§ Directive:
Rewrite the records below as a numbered list, skipping blank lines and leaving out the pictures.

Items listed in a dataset
──────────
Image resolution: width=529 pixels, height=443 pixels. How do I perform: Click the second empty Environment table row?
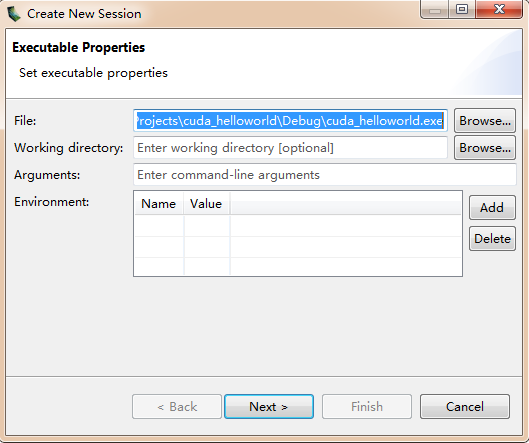298,247
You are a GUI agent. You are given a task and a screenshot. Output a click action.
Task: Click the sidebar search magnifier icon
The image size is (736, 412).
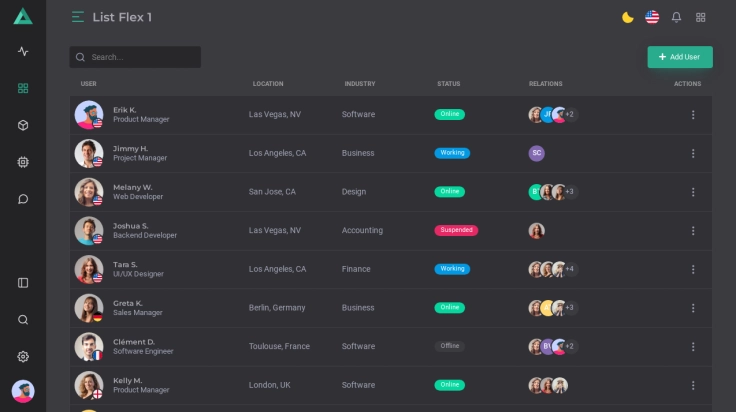(x=23, y=320)
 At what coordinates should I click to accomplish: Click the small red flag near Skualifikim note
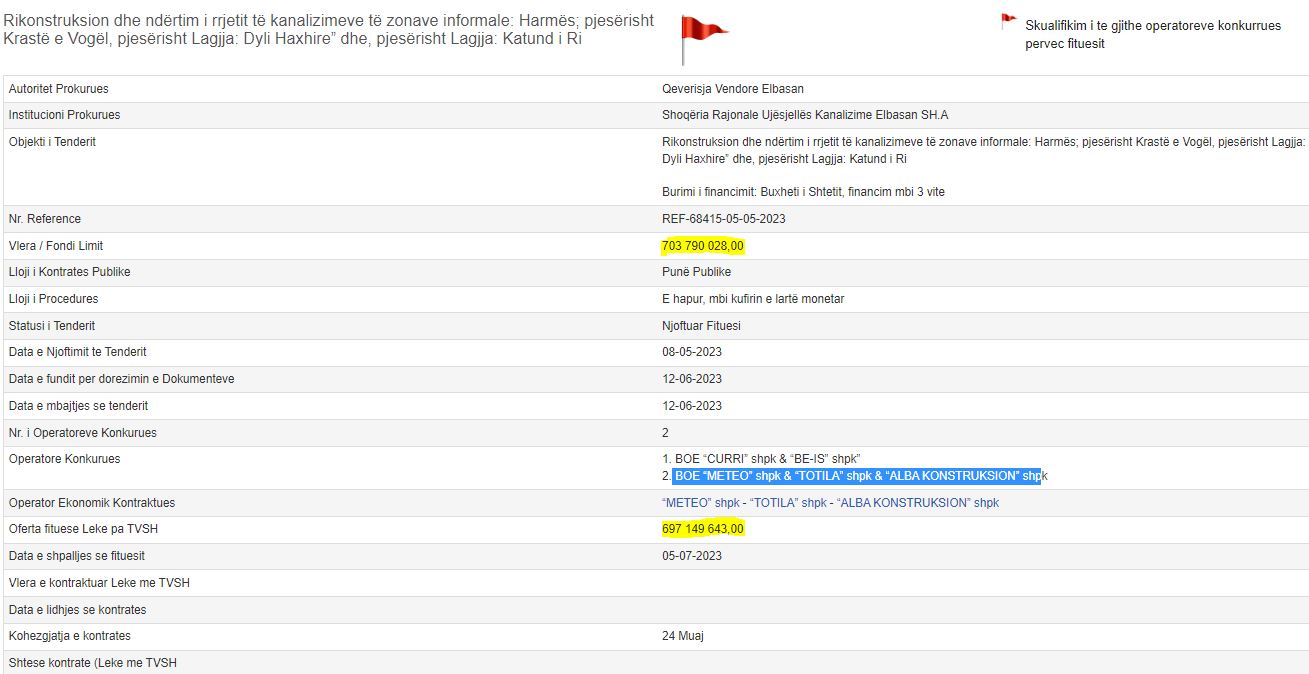click(x=1008, y=22)
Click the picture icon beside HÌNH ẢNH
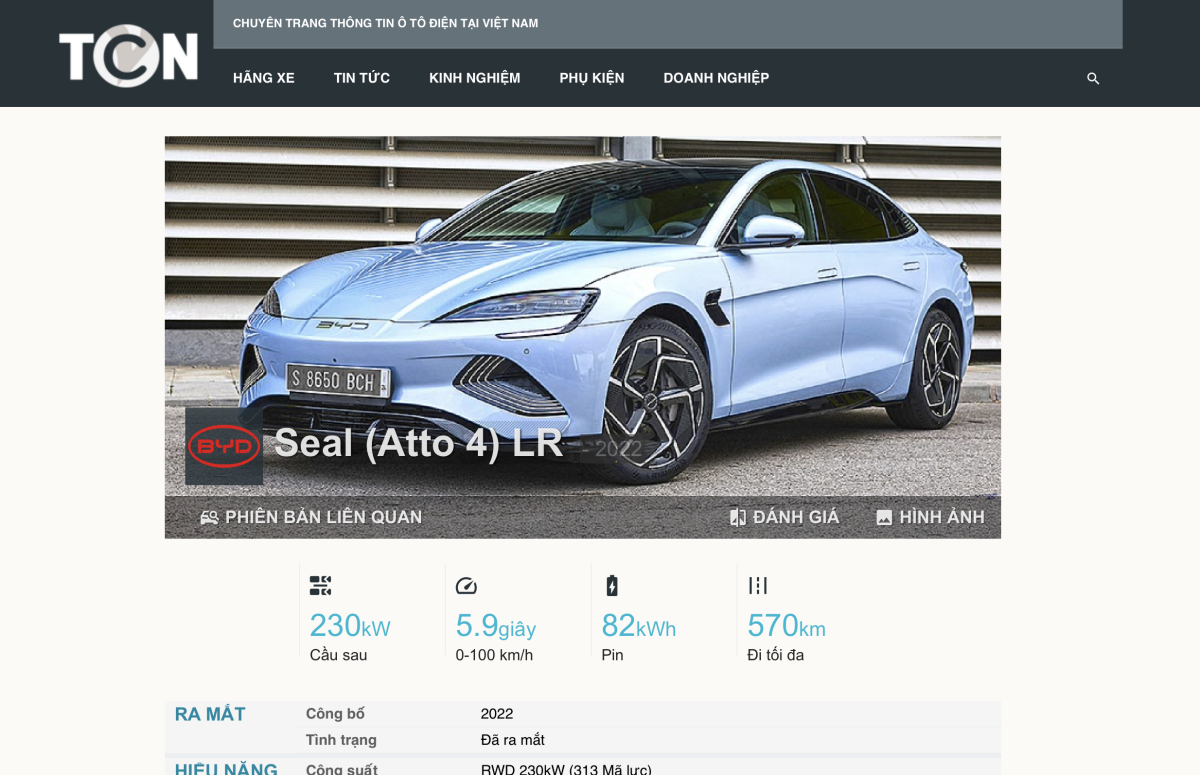Viewport: 1200px width, 775px height. tap(884, 518)
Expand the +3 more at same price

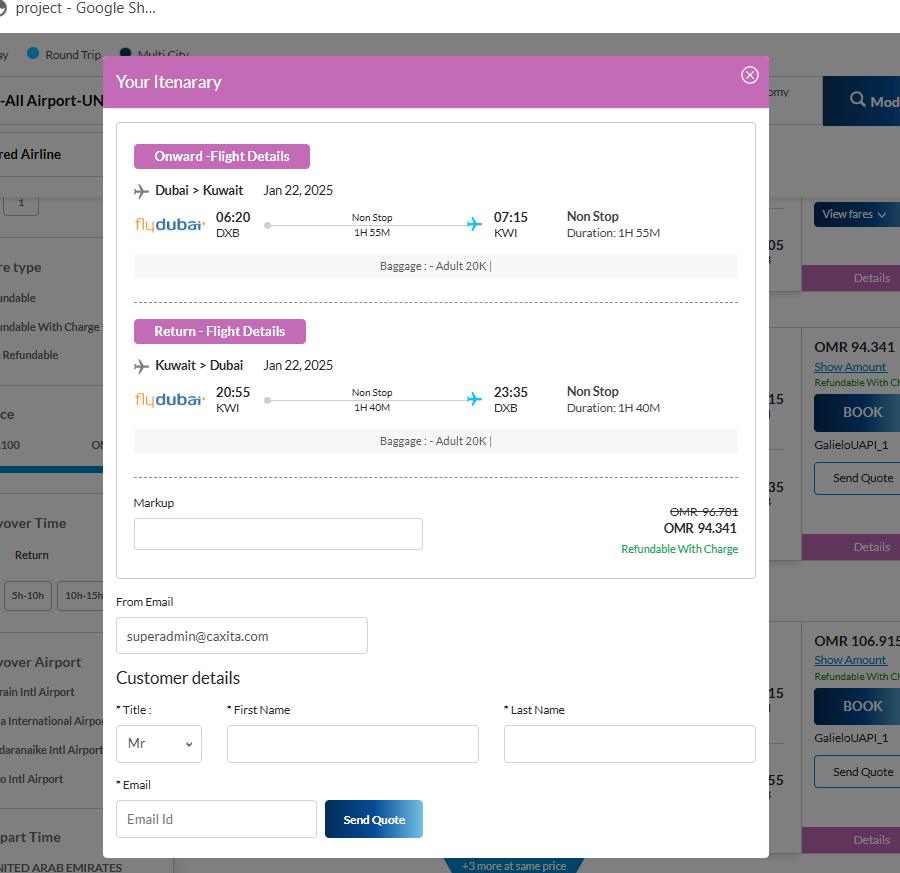pos(513,865)
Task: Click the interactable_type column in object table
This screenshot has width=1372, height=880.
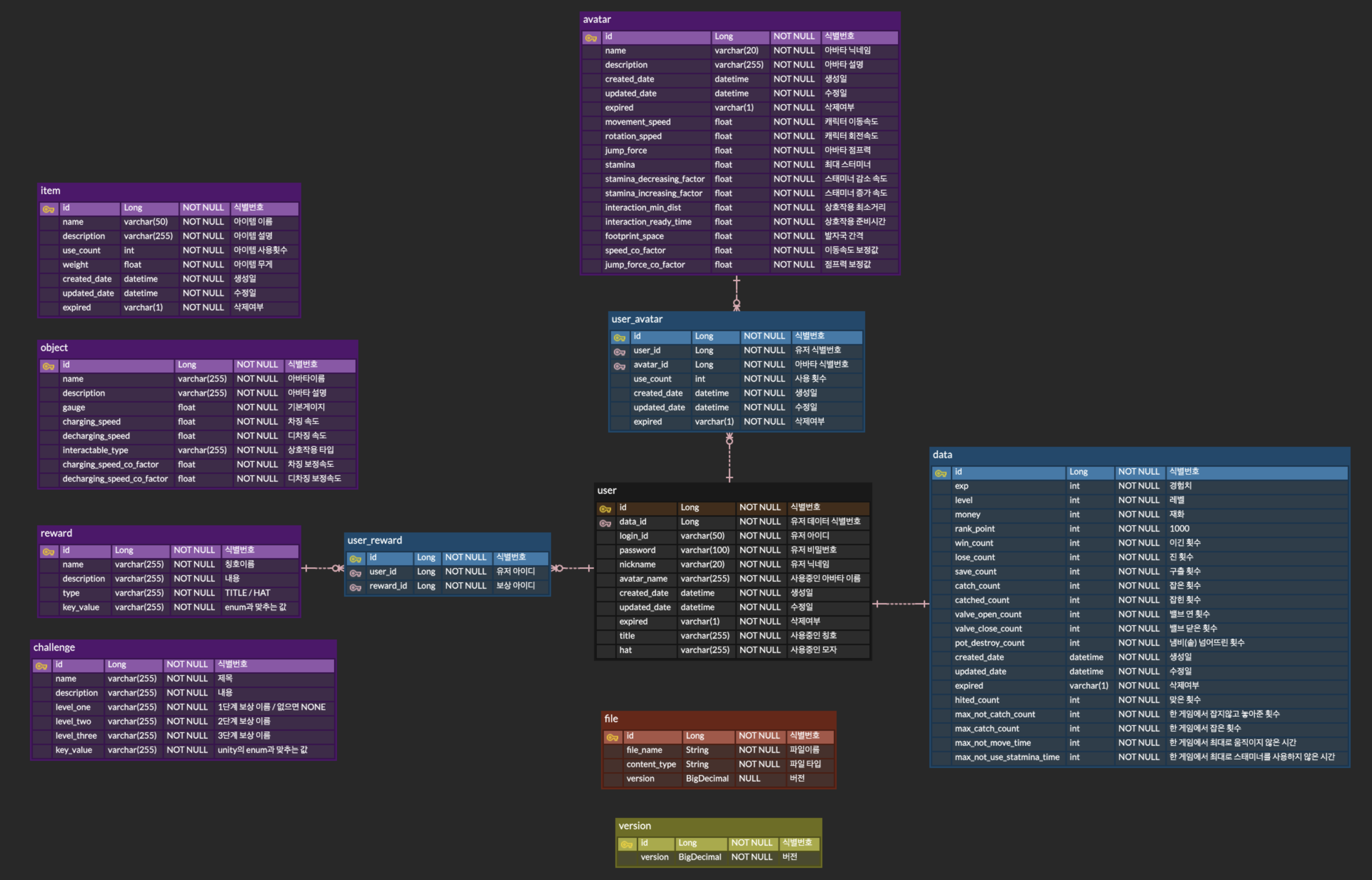Action: click(95, 450)
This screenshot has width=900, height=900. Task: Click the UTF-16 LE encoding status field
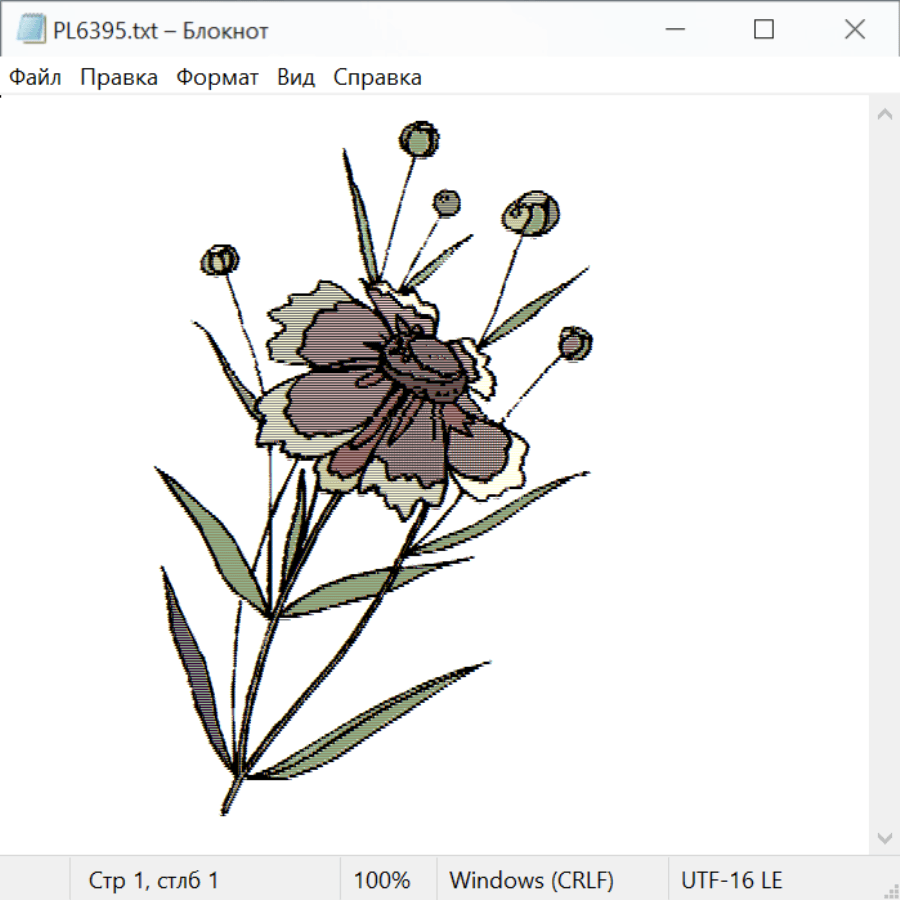(x=731, y=880)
──────────
§ Task result:
1. Image resolution: width=529 pixels, height=443 pixels. How do I perform: Click the second empty Environment table row?
2. 298,247
3. You are a GUI agent. You are given a task and a screenshot. Output a click action.
4. Task: Click the sidebar search magnifier icon
5. The image size is (736, 412).
6. (x=23, y=320)
7.  At what coordinates should I click to accomplish: Click the small red flag near Skualifikim note
8. click(x=1008, y=22)
9. Click the picture icon beside HÌNH ẢNH
10. Viewport: 1200px width, 775px height. tap(884, 518)
11. Expand the +3 more at same price
12. pos(513,865)
13. Task: Click the interactable_type column in object table
14. This screenshot has width=1372, height=880.
15. Action: click(95, 450)
16. This screenshot has width=900, height=900. Task: Click the UTF-16 LE encoding status field
17. (x=731, y=880)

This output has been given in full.